* WORK ORDER
Set down, please, exactly the lines below that run from the line with "OK [button] (1455, 1696)" to the line with "Category Index (241, 2444)", both lines included.

Saved entries
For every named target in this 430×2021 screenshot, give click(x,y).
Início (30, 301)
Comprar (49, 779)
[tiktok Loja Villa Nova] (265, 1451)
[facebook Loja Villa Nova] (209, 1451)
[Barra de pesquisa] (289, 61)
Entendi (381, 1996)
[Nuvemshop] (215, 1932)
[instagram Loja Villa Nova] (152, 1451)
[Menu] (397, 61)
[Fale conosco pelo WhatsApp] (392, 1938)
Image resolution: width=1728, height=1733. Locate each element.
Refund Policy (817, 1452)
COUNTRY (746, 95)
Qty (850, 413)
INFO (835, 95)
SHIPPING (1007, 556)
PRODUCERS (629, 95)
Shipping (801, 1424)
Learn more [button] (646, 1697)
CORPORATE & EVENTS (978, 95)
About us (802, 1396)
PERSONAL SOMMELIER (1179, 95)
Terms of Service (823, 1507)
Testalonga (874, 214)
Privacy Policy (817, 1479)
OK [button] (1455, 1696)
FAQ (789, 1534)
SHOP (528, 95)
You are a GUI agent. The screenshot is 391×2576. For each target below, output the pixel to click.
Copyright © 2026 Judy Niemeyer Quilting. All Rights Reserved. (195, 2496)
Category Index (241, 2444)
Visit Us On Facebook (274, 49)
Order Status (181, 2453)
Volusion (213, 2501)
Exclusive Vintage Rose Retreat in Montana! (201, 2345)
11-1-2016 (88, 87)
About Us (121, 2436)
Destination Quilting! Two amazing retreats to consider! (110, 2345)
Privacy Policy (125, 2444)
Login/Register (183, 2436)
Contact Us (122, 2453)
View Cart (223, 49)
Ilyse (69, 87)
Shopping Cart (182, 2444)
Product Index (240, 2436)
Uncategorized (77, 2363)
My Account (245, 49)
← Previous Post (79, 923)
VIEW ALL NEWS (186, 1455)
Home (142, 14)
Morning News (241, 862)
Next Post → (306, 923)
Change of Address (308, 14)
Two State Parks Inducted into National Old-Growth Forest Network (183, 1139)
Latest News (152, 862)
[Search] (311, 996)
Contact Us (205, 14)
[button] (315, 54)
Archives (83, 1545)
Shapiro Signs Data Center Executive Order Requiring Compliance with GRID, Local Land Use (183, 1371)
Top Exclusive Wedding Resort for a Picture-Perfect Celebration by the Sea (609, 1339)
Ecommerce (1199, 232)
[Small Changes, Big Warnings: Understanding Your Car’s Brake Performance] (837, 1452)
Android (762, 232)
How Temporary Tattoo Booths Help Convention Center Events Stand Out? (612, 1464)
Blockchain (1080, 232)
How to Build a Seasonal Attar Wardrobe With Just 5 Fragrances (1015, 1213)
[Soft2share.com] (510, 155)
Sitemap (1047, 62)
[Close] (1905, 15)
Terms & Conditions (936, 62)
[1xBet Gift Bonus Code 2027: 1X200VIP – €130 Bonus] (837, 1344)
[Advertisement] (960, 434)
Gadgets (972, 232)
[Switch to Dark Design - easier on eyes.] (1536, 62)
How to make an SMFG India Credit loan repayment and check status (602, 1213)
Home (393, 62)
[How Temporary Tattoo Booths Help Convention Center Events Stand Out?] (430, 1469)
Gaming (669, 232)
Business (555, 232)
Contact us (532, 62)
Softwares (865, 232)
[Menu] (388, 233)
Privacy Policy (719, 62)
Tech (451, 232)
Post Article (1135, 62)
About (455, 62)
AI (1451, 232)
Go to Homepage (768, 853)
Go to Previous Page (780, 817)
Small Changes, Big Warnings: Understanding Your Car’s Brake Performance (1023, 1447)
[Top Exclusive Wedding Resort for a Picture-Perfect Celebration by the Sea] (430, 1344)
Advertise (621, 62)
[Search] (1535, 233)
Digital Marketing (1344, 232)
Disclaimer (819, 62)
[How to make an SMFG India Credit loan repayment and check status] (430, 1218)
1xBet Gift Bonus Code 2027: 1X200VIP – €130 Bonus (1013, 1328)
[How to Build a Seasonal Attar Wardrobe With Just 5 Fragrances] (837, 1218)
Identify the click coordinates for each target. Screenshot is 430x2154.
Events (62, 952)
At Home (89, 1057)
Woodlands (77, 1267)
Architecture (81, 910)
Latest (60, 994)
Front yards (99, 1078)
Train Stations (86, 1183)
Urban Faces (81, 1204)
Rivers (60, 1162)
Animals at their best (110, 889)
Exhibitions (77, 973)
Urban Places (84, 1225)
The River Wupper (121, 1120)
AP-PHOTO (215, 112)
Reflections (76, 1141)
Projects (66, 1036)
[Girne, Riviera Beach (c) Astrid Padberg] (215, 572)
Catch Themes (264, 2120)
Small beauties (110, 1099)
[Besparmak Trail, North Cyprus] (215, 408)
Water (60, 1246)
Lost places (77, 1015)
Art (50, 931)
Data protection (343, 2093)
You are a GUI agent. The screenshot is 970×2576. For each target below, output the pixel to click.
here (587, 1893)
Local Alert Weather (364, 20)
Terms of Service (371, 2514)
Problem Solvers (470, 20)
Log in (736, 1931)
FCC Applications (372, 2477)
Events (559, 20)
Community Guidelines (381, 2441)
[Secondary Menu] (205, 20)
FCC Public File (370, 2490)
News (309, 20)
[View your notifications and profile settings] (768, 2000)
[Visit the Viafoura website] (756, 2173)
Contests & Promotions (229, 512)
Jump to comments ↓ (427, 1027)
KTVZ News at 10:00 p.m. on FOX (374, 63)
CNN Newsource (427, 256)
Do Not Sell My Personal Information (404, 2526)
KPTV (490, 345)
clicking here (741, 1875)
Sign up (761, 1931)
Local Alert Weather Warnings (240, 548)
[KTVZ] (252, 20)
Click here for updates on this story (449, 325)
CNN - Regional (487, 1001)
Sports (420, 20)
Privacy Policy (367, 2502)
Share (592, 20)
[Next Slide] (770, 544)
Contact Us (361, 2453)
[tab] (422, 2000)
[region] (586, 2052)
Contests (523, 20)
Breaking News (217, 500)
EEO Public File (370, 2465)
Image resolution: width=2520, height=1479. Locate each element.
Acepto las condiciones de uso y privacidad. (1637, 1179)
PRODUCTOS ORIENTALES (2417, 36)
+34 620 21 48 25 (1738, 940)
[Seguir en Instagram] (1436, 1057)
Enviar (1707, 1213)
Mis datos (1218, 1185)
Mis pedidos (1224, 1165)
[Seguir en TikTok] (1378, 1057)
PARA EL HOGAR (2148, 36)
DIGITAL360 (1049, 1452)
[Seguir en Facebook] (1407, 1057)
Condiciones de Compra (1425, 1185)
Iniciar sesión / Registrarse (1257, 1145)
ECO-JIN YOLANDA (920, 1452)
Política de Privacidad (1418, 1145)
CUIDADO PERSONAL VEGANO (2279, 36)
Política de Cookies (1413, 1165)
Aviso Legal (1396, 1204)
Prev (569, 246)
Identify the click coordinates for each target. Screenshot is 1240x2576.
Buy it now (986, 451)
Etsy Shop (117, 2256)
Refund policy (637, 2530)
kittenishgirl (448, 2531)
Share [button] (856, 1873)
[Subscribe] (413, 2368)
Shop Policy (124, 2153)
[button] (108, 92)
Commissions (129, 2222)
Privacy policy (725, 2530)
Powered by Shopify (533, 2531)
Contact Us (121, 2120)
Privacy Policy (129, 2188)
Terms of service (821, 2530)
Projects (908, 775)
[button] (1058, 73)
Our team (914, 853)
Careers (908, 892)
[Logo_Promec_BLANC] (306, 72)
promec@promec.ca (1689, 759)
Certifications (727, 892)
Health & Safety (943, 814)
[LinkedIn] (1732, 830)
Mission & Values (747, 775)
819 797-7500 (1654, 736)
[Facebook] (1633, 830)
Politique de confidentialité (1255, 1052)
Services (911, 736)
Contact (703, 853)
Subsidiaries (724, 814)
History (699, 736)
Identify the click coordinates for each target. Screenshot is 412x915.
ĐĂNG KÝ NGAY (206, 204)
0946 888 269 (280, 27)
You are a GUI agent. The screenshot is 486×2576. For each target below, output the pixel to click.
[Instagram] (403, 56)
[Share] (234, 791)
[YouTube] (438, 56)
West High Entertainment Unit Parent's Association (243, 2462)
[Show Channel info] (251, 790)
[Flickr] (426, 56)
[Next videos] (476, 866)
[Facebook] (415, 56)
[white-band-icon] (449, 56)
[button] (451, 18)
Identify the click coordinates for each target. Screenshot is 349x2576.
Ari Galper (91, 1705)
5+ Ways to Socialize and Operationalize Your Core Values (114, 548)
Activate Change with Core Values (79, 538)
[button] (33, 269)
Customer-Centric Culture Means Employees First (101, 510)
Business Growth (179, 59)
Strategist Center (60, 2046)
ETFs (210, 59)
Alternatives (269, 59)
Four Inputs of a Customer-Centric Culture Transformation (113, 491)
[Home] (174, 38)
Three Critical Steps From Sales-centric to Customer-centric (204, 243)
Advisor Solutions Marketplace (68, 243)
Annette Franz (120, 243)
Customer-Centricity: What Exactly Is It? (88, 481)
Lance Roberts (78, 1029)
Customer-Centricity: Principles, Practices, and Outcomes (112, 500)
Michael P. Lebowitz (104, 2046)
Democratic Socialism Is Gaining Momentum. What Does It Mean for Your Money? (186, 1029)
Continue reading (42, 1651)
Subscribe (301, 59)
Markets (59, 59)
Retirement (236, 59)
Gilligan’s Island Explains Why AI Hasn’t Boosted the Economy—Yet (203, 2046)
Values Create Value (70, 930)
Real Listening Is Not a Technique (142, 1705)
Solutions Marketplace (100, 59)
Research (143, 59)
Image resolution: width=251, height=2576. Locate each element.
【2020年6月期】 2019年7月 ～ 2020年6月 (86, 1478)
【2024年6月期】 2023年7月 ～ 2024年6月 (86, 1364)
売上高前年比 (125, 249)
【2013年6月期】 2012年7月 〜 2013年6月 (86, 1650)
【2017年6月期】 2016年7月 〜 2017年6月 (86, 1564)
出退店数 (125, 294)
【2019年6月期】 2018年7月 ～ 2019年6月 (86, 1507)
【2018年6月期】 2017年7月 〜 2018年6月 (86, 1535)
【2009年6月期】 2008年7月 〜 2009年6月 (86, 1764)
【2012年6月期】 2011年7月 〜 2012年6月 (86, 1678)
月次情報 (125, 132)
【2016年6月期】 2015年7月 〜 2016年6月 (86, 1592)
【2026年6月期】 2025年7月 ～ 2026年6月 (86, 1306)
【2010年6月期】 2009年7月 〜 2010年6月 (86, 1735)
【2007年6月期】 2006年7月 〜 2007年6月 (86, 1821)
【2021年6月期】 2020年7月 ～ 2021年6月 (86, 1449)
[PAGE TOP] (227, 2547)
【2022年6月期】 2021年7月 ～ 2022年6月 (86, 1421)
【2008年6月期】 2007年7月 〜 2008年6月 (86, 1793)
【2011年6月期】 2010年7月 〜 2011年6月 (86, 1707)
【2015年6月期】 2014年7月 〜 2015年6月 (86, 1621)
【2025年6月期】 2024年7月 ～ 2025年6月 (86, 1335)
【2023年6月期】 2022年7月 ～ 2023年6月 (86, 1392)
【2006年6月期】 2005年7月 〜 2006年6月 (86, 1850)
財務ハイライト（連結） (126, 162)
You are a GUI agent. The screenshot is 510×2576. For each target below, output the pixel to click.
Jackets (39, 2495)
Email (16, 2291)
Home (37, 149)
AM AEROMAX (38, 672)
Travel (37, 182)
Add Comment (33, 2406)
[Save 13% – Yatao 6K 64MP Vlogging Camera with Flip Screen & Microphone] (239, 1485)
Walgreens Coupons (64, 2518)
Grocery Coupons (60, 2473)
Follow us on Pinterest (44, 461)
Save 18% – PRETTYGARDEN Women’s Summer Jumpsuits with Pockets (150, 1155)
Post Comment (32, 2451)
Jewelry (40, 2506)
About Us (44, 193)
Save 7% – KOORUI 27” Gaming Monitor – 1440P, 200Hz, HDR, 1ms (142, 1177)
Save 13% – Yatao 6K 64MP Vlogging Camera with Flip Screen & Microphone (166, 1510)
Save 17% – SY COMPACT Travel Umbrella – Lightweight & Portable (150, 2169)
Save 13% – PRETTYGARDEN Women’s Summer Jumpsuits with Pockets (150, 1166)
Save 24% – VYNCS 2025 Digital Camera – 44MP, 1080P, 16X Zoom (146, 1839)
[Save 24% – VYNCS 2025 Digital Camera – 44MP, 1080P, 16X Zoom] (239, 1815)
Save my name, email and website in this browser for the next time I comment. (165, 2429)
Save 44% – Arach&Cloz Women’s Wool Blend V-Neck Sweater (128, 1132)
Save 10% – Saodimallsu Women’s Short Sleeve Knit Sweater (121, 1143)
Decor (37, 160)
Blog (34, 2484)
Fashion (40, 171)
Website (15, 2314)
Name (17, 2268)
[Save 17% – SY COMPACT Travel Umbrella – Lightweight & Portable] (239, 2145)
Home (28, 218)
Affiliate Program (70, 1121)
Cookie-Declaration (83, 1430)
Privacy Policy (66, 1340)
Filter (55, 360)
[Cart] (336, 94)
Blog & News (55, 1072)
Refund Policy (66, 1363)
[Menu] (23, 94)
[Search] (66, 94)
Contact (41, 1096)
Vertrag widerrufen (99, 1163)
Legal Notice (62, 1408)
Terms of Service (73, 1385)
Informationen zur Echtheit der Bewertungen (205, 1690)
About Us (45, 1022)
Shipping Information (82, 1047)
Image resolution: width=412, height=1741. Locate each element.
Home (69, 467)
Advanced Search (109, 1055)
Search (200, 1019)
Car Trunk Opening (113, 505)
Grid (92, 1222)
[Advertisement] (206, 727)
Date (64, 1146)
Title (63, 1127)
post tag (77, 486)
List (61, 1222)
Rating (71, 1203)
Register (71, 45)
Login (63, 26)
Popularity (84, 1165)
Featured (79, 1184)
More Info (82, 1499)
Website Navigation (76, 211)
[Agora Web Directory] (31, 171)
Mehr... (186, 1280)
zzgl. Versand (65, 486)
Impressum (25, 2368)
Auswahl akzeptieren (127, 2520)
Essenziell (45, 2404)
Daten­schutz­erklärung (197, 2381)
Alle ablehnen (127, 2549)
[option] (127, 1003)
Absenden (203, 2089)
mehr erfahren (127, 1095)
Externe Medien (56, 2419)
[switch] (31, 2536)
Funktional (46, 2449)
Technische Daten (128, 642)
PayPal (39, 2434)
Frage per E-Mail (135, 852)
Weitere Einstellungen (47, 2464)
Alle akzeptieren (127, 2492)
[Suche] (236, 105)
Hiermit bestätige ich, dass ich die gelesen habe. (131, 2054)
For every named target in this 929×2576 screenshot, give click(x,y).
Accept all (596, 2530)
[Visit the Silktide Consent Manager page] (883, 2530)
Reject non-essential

* ANSWER
OK [button] (1455, 1696)
FAQ (789, 1534)
SHOP (528, 95)
You are a GUI agent. The screenshot is 391×2576. For each target below, output the pixel to click.
Copyright © 2026 Judy Niemeyer Quilting. All Rights Reserved. (195, 2496)
Category Index (241, 2444)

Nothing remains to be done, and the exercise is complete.